Catalogue Essay: “Lisa Nankivil”

Jerome Foundation Fellowship Exhibition

Minneapolis College of Art and Design

Fall 2005

by Kristin Makholm, Ph.D.

If home is where the vertical meets the horizontal, as the art historian John Berger put it, then Lisa Nankivil has found her perfect pied-a-terre. Physically, her sensuous stripe paintings engage one or the other of these axes: the horizontal stripes recalling landscape, horizon, the pensive gaze: the vertical ones, a curtain or scrim inhibiting our view beyond, the alert body. Yet this home in Nankivil’s paintings, this “foot on the earth” as the French say, is more than simply a compositional imperative, a systematic application of bands and stripes on canvas.
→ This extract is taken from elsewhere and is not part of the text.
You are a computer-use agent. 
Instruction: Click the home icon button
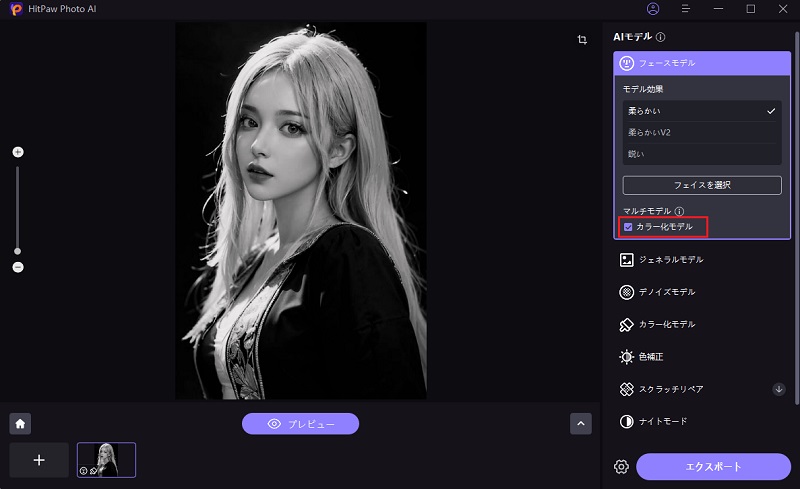pos(19,423)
Like paintings by Piet Mondrian or Agnes Martin, there is a metaphysical element that comes into play when the vertical and horizontal intersect, a spiritual urge for the perfection of geometry in our own chaotic existence.

Nankivil enacts this tension through stripes that refuse to behave. Her compositions are consistently tactile, corporeal, often messy and indistinct, a physical place where our bodies are rooted in the world. Like Venetian blinds the stripes obscure layers and dimensions beneath their surface, colors and gestures swerve and interweave in the interstices, breaking up and disturbing what form attempts to contain. Nankivil alters the dimensions and orientations of her paintings to strengthen the perpendicular join of each work, as in 90 Degrees of Observance, which allows the horizontal to soar 12 feet into the air, seemingly unencumbered and weightless. Always directed back at the earth and our human mass, Nankivil’s paintings remind us of the striving for something beyond that is also precisely within our grasp.

 

About the author:

Kristin Makholm, Ph.D., earned her bachelor’s degree in art history from Northwestern University, Evanston, Ill. and her master’s degree and doctorate in art history from the University of Minnesota-Minneapolis. A specialist in modern and contemporary art, she served in curatorial positions at the St. Louis Art Museum and Milwaukee Art Museum, and as director of gallery and exhibitions at the Minneapolis College of Art and Design. She is currently Director of the Minnesota Museum of American Art in St. Paul, Minnesota.